→ **TRECHO**:
───

Logo, é devida a isenção do artigo 6º, XVI, da Lei 7.713/1988 ao resgate de valores do plano VGBL, dado que a natureza securitária invocada não elide a sua caracterização, na forma da jurisprudência, como previdenciária complementar, a impedir, portanto, que se cogite de interpretação extensiva de benefício fiscal, em violação ao artigo 111, CTN. 

Quanto à verba honorária, não pode prevalecer o percentual fixo adotado (10%) sobre o valor da condenação, em primeiro lugar porque não houve condenação, mas apenas declaração de inexigibilidade fiscal por isenção, aplicando-se, portanto, o critério do proveito econômico aferido; e, em segundo lugar, por se tratar de valor a ser apurado em liquidação, o percentual a ser aplicado não pode considerar apenas a faixa inicial do inciso I do § 3º do artigo 85, CPC, mas ser ajustado ao que for possível alcançar como resultado prático do cálculo a ser oportunamente elaborado, adotando-se o arbitramento a partir do critério do percentual mínimo previsto em cada faixa aplicável, nos termos dos incisos do § 3º e do § 5º, ambos do artigo 85, CPC.

A sentença é, assim, reformada em parte, apenas para adequação dos honorários de sucumbência, rejeitando-se as demais alegações do apelo.

Ante ao exposto, dou parcial provimento à apelação.

É como voto.



E M E N T A

 

DIREITO PROCESSUAL CIVIL. TRIBUTÁRIO. IMPOSTO DE RENDA. PESSOA FÍSICA. ISENÇÃO. MOLÉSTIA GRAVE. LEI 7.713/1988, ARTIGO 6º, XIV. VGBL. NATUREZA JURÍDICA. ISENÇÃO APLICÁVEL. VERBA HONORÁRIA. ARTIGO 85, §§ 3º E 5º, CPC. ADEQUAÇÃO.

1. Não se discute o fato de que a autora é portadora de neoplasia maligna - CID C50.9, ante a constatação por laudo médico oficial lavrado na UBS São José, em Paulínia, vez que a apelação apenas impugnou a aplicação da isenção do artigo 6º, XIV, da Lei 7.713/1988 ao resgate de valores vinculados a plano VGBL, por se tratar de benefício apenas securitário e não previdenciário, aduzindo que, se fosse previdenciário por hipótese, o resgate dos valores exigiria a prova de que a autora é aposentada pelo RGPS, o que não se demonstrou, pelo que devida a tributação.

2. Sucede que ambas as proposição são infundadas. No plano probatório, a autora demonstrou que é aposentada pelo RGPS desde 11/03/1998. No plano da discussão sobre a natureza jurídica do VGBL para efeito de isenção fiscal, é firme a jurisprudência da Corte Superior em reconhecer que o plano - Vida Gerador de Benefícios Livres ostenta natureza de plano de previdenciária complementar sujeito, pois, ao regime fiscal específico, sendo este, por igual, o entendimento firmado em precedentes da Turma.

───

→ **LISTA DE TAREFAS**:
A: De acordo com o trecho, desde quando a autora é aposentada pelo RGPS?
B: Resuma o trecho em duas frases.
C: Reproduza do trecho a passagem que vai de “É como voto.” até “5º, CPC. ADEQUAÇÃO.”.

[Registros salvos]
───

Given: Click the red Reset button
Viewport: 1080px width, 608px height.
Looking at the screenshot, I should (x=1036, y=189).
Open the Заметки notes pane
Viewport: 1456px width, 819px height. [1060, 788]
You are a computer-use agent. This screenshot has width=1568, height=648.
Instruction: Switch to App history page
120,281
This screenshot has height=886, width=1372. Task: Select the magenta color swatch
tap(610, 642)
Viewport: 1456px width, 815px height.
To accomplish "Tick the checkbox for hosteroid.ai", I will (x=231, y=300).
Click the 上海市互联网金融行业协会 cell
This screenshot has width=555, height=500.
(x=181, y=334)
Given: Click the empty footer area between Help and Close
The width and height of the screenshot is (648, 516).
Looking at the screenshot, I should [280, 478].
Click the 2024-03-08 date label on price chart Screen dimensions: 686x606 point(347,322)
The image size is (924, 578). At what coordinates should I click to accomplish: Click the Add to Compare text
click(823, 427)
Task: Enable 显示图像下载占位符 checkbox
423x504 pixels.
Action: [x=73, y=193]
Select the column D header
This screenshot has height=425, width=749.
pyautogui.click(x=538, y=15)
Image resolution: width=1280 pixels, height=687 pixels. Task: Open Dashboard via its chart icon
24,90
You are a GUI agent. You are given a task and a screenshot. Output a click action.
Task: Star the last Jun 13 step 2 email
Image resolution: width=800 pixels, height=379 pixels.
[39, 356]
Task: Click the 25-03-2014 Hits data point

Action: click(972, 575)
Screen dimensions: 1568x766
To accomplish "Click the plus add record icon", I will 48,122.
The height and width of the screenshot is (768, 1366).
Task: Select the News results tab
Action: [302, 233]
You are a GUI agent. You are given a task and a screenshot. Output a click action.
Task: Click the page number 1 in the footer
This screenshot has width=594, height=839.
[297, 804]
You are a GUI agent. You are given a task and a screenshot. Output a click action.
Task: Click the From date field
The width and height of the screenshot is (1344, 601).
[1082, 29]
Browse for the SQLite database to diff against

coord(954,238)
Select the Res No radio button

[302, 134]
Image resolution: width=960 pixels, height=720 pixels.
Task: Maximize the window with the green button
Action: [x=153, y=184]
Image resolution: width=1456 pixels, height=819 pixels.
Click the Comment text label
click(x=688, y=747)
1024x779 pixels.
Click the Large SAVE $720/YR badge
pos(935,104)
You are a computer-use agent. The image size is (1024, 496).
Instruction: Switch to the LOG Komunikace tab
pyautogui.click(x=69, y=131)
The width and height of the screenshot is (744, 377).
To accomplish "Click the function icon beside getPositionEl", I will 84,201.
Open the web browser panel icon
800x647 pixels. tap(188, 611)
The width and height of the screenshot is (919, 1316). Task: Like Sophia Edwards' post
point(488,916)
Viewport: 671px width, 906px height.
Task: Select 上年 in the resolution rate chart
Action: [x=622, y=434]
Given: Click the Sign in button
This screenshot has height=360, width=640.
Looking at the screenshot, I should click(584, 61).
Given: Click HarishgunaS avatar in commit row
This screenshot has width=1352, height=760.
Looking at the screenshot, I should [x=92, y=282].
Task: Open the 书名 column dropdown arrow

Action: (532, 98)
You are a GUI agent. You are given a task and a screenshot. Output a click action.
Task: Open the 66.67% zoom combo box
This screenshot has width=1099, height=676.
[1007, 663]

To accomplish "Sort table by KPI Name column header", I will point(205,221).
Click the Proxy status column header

───

→ **RESPOSTAS**:
A: Desde 11/03/1998.

B: A isenção de imposto de renda prevista na Lei 7.713/1988 se aplica ao resgate de valores do plano VGBL, porque a jurisprudência reconhece nele natureza de previdência complementar, e a autora, portadora de neoplasia maligna, demonstrou ser aposentada pelo RGPS. A apelação recebe parcial provimento apenas para adequar os honorários de sucumbência aos critérios do artigo 85, §§ 3º e 5º, do CPC.

C:
É como voto.



E M E N T A

 

DIREITO PROCESSUAL CIVIL. TRIBUTÁRIO. IMPOSTO DE RENDA. PESSOA FÍSICA. ISENÇÃO. MOLÉSTIA GRAVE. LEI 7.713/1988, ARTIGO 6º, XIV. VGBL. NATUREZA JURÍDICA. ISENÇÃO APLICÁVEL. VERBA HONORÁRIA. ARTIGO 85, §§ 3º E 5º, CPC. ADEQUAÇÃO.